--- Task ---
Take the line that has "The height and width of the screenshot is (1624, 2278)." in it and every line after it to the end of the entries, and reproduce them exactly.

--- Source material ---

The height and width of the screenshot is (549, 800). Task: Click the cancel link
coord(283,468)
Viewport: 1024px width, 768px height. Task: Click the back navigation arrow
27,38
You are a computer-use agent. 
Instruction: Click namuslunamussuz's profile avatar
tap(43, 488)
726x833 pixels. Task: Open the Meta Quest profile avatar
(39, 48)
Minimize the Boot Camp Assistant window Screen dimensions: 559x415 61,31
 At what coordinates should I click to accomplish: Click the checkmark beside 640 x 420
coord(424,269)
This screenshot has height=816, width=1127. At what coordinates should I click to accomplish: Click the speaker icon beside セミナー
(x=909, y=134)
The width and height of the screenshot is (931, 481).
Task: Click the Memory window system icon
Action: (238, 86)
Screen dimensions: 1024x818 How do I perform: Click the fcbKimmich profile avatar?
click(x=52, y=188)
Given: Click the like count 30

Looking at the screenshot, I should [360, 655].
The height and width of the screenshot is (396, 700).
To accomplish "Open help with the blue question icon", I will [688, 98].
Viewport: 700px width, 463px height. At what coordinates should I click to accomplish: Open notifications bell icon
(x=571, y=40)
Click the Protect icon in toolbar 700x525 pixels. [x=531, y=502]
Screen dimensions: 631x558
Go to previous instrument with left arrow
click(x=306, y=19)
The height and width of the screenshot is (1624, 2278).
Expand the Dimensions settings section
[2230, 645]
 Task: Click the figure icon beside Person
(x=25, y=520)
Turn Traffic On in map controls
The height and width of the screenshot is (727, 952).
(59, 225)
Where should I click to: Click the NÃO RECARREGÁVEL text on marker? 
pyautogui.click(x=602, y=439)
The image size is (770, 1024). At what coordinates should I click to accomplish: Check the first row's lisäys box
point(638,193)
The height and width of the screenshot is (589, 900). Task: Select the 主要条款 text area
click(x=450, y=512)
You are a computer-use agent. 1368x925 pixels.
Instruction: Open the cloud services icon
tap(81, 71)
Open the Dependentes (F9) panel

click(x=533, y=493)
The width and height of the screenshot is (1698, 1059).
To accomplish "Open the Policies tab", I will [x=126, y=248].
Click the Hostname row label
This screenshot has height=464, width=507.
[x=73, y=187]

---

--- Answer section ---
The height and width of the screenshot is (1624, 2278).
Expand the Dimensions settings section
[2230, 645]
 Task: Click the figure icon beside Person
(x=25, y=520)
Turn Traffic On in map controls
The height and width of the screenshot is (727, 952).
(59, 225)
Where should I click to: Click the NÃO RECARREGÁVEL text on marker? 
pyautogui.click(x=602, y=439)
The image size is (770, 1024). At what coordinates should I click to accomplish: Check the first row's lisäys box
point(638,193)
The height and width of the screenshot is (589, 900). Task: Select the 主要条款 text area
click(x=450, y=512)
You are a computer-use agent. 1368x925 pixels.
Instruction: Open the cloud services icon
tap(81, 71)
Open the Dependentes (F9) panel

click(x=533, y=493)
The width and height of the screenshot is (1698, 1059).
To accomplish "Open the Policies tab", I will [x=126, y=248].
Click the Hostname row label
This screenshot has height=464, width=507.
[x=73, y=187]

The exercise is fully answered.